As my colleague Rob Greene recently explained on this page, that last election is perhaps the most remarkable, given L.A.’s long history of uncontested sheriff’s elections. This one promises to be anything but: The front-runner, Long Beach Police Chief Jim McDonnell, is campaigning as the agent of change for a battered department; his opponent, Paul Tanaka, is a veteran of the sheriff’s office who, as a top aide to Lee Baca, helped make the agency what it is today, for better and for worse.

As these races make clear, the changes in county government are the result of many forces: term limits, retirements, scandals. But the transformation is happening very fast, and for those who work with and for the county, it’s a bit bewildering: This is a county whose reigning supervisor, Michael D. Antonovich, has held office for more than three decades. He’s termed out in two years along with the only other veteran supervisor, Don Knabe.

What all this means is that, in the space of just a few years, every important county office will have changed hands.

That’s a mixed blessing. On the one hand, a vast amount of experience is heading out the door, and in the case of those forced out by term limits, it’s not at all clear that their constituents want them to go. It is inconceivable, for instance, that Solis would have run against Molina for this seat, or that either Shriver or Kuehl would have stood a chance against Yaroslavsky.

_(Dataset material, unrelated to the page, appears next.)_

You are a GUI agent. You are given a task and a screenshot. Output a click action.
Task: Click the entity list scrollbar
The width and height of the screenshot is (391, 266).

Experience counts, and the newcomers, at least initially, won’t have the depth of knowledge that their predecessors do. And yet, this will have some advantages. The county is an exasperating place — where the supervisors seem patently unwilling to let their managers run their agencies, where policy whipsaws in response to headlines, where desirable candidates for top jobs often sniff out the political environment and decide that life is too short to be spent under the yoke of a demanding, irascible board. (There are few things more painful to watch than the cantankerous Molina dressing down a department head.)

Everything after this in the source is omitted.